We must communicate our unique difference from others. Differentiation is key. Our customers already have suppliers. What makes us different? More importantly, how are we going to make our customer’s life better or more profitable.
Use strong, positive, short phone messages. Every call we make sends another piece of information/inspiration to our customers. They may not be buying from us yet, but they are “judging the quality of our failure.” ALWAYS be positive and act like you are killing it when leaving phone messages. Important note: messages must be short.
Create a relationship with our gatekeepers. Receptionists are often more powerful than they seem. Most sellers treat receptionists poorly or at best like furniture (or a gate). Receptionists feel it and resent it. Being in a hurry with the receptionist will not make us more money. Slowing down and being personable with receptionists pays. It also makes our day better and more pleasant.
We are persistent and consistent in our efforts. Most sellers don’t call their new customers persistently and consistently. “I only want to call her with a good deal,” they tell me. I tell rookie salespeople, “You don’t even know what a good deal is.” It is better for us to call consistently with competitive deals than to call once-in-a-while with a low number. This strategy makes us the “once-in-a-while” supplier. How do we show new customers that we will be a trusted partner they can count on? Most sellers work on having aggressive pricing.
“Cheap and charming” is not the most artistic but it does work. We must show that we are competitive. Competitive does not mean ALWAYS being the cheapest. We can be competitive with price, delivery, stock or specifications. Having products that are scarce and hard to find makes us competitive also.
Send email and texts on a consistent basis. Several of my students are getting orders by text. We need to ask for our new customer’s cell phone number early in the relationship—if we ask on the first call 60% will give it to us immediately.
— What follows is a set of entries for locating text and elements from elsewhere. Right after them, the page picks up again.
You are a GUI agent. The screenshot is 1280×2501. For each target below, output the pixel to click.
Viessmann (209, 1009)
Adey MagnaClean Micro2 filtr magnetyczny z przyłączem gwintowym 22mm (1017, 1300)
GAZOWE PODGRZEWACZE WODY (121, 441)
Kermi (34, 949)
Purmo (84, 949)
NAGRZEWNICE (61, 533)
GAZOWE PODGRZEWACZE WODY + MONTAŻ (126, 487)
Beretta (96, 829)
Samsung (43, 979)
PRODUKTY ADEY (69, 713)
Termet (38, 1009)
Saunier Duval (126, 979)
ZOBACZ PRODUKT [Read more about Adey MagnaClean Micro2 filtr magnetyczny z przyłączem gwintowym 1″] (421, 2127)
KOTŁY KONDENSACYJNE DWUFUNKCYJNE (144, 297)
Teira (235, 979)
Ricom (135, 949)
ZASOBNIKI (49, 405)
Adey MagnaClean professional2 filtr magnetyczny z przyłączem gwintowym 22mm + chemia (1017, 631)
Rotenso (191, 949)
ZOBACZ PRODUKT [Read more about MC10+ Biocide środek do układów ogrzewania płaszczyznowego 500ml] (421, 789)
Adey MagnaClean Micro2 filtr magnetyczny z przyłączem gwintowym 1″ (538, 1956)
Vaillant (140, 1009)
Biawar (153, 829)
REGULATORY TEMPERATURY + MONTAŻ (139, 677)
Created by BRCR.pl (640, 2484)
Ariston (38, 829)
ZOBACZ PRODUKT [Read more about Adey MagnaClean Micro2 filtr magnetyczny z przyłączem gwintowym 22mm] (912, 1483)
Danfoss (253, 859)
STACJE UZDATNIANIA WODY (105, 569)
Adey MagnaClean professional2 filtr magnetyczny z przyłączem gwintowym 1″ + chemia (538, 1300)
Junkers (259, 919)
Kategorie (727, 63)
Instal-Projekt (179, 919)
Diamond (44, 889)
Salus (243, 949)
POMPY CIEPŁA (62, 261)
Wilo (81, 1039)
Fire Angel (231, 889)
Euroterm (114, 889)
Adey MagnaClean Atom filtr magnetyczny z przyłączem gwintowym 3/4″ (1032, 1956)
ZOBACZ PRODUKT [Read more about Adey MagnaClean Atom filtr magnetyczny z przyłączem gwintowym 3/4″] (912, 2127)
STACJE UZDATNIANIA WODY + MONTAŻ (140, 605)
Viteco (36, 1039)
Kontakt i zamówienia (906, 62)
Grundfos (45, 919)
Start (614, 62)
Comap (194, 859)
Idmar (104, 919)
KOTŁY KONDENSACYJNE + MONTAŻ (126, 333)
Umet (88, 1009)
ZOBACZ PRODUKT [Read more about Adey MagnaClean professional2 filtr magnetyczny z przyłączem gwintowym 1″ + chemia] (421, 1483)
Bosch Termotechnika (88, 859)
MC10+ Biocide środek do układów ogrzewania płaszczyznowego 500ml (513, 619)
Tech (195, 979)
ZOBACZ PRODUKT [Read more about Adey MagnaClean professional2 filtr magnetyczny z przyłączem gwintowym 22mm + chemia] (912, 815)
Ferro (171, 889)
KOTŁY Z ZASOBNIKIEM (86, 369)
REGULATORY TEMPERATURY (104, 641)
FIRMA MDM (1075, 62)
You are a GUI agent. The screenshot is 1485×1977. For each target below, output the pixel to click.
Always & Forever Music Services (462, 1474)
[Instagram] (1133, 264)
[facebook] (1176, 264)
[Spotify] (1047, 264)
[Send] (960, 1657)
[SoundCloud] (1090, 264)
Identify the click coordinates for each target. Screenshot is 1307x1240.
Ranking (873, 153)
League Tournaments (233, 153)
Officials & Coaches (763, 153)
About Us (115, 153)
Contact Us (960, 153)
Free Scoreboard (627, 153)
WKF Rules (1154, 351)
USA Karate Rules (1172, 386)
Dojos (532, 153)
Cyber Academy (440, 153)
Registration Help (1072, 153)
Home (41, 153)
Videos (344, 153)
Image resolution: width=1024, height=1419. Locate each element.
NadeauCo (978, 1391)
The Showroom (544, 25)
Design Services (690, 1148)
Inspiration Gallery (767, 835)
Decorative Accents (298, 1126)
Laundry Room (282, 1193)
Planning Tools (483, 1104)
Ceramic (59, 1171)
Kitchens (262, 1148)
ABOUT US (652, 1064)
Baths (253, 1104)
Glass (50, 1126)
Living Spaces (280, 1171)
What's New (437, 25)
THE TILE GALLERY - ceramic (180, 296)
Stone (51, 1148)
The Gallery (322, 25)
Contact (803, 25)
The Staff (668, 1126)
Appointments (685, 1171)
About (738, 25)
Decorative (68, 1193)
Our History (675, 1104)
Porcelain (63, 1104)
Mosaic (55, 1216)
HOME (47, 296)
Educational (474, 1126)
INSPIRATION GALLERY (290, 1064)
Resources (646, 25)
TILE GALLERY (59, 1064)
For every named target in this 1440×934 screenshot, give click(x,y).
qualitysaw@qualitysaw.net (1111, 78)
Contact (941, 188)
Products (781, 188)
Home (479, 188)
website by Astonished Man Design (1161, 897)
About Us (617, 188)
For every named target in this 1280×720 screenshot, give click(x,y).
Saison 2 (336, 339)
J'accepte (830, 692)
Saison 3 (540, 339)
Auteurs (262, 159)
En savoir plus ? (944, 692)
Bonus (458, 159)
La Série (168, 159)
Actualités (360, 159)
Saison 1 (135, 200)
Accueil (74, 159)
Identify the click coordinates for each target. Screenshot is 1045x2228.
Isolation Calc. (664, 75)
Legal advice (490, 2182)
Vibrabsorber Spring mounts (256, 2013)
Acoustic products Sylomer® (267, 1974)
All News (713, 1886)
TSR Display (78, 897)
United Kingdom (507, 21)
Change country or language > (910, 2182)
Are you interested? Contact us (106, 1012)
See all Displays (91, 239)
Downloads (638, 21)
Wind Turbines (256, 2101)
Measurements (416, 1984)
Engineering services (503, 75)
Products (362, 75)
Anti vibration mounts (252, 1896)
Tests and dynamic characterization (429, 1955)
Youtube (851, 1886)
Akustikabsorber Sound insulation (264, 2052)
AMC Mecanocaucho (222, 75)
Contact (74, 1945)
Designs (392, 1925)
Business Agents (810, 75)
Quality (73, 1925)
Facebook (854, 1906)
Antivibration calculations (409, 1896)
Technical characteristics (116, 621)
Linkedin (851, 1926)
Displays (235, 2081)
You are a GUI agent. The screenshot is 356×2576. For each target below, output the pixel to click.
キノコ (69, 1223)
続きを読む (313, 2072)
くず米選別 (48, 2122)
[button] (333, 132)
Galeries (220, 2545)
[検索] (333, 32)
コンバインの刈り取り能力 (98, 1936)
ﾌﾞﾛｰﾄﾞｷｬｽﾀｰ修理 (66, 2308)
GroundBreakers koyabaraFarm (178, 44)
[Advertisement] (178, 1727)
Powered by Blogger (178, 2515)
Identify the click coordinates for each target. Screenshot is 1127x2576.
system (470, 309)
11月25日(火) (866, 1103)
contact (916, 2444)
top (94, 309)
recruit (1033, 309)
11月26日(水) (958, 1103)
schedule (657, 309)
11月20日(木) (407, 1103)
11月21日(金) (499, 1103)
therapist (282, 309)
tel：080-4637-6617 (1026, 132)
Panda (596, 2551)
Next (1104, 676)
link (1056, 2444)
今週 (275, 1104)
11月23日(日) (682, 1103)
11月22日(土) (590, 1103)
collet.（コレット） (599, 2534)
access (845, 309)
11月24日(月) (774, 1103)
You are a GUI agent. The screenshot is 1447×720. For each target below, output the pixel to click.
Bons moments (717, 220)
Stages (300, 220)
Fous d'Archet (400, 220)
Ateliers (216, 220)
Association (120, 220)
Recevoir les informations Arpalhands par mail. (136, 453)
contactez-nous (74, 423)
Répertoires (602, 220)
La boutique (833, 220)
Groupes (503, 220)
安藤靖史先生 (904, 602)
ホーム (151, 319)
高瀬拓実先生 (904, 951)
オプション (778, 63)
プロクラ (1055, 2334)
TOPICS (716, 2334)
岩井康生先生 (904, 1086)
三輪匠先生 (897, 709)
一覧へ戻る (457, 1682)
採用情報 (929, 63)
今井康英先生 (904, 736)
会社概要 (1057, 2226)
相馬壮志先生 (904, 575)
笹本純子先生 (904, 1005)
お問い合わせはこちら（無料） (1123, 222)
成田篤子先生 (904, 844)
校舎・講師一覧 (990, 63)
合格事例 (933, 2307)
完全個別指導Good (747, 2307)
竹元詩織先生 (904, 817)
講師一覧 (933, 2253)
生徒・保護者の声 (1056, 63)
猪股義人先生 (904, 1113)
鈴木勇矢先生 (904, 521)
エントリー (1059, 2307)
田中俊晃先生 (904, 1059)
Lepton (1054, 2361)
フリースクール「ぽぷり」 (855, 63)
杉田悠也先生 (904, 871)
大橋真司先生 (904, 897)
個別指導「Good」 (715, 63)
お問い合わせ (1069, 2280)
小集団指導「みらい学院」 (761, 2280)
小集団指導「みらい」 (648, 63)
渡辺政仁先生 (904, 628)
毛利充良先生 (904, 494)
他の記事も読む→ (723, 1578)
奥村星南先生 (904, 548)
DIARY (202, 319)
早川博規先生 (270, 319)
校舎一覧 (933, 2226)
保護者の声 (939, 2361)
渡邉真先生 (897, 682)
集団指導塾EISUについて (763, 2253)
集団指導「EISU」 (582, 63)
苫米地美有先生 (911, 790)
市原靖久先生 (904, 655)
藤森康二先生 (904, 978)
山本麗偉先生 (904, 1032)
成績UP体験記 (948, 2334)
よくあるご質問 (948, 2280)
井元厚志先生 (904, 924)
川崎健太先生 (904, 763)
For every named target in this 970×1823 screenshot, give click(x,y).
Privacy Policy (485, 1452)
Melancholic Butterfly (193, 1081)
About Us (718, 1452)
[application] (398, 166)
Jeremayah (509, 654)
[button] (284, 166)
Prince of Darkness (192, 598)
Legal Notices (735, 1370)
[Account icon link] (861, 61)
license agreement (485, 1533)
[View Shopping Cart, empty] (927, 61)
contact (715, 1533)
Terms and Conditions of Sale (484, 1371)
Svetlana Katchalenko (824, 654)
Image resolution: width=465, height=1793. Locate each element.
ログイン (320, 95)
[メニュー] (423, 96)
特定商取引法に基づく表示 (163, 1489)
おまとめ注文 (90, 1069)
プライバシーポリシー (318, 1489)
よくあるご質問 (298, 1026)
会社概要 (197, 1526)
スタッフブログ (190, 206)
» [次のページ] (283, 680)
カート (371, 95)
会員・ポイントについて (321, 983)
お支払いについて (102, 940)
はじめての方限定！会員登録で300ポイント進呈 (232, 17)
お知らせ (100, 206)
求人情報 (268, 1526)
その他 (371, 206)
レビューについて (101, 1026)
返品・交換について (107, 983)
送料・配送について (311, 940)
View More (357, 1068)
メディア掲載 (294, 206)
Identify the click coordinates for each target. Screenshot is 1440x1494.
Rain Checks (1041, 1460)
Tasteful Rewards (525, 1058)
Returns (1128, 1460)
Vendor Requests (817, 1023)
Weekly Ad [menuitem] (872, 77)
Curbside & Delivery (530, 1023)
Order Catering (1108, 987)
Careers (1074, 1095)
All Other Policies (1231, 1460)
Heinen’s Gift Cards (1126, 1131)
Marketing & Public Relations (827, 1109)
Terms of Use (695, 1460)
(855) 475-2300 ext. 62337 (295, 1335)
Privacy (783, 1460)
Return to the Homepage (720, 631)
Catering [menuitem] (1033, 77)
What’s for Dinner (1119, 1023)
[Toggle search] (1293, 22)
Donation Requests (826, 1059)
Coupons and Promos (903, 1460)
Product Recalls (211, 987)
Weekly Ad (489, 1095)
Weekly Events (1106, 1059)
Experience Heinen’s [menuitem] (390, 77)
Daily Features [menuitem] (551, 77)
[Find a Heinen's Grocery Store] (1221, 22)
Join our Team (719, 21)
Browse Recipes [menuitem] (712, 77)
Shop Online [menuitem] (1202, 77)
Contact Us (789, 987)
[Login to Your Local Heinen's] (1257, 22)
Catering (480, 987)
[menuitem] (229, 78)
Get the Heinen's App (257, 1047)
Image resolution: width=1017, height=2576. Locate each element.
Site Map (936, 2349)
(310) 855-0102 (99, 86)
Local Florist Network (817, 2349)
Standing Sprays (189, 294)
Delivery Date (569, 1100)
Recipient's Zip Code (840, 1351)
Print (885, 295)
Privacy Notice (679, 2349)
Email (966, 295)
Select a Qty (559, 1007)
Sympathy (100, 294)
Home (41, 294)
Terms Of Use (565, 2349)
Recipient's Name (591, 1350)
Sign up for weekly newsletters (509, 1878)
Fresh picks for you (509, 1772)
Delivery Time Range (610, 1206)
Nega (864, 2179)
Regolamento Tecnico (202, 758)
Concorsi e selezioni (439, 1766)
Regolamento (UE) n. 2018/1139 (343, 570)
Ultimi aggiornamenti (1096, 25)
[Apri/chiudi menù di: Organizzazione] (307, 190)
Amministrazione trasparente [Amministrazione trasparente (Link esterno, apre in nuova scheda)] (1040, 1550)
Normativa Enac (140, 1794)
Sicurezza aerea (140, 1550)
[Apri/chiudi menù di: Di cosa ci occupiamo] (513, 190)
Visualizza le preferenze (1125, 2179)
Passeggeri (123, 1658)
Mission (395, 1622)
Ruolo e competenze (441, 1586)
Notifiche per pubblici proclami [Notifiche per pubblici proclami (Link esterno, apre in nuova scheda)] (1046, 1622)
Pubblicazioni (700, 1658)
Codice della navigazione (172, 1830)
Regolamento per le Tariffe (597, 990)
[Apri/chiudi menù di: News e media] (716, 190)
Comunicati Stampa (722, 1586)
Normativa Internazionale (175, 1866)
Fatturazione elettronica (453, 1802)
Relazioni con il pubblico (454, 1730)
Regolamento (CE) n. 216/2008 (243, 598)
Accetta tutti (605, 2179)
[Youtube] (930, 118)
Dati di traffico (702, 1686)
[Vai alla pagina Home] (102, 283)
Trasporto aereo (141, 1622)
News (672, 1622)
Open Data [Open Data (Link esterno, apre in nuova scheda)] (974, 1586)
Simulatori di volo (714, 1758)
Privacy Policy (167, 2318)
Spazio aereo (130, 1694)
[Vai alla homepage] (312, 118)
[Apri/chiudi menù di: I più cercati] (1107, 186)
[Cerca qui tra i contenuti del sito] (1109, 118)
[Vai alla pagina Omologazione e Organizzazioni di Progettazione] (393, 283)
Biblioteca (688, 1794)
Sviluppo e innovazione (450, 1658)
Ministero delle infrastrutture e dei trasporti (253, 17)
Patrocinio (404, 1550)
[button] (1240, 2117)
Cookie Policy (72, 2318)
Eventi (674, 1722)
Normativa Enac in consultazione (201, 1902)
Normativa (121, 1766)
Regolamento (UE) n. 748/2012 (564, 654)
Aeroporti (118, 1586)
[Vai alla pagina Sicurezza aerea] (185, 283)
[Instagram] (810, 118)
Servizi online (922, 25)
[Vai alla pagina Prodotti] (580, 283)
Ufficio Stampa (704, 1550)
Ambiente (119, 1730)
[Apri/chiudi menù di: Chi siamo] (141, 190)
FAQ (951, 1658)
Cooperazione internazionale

We engage our customers in “electric conversations.” We send offerings that are competitive and relevant to our customers business yes, but we always ask for feedback.
Get a LinkedIn and Facebook page. The first thing our new customers will do if we’ve had a good call with them is check us out online. We need to be findable. We also need to control our message. My suggestion is to keep these pages human, but avoid political/religious posts or pictures of you in party mode. We should also look for our customers online and friend-request them ASAP.
How we communicate/sell is changing and we must change with it. Smoke signals won’t get it done anymore. We need look no further than our own children to see that communicating in a pre-internet way leaves us out of the main stream of what “is happening” in society. Personally, we may want to be less connected, but less connected is not the luxury of the modern salesperson. Connection is our life’s blood.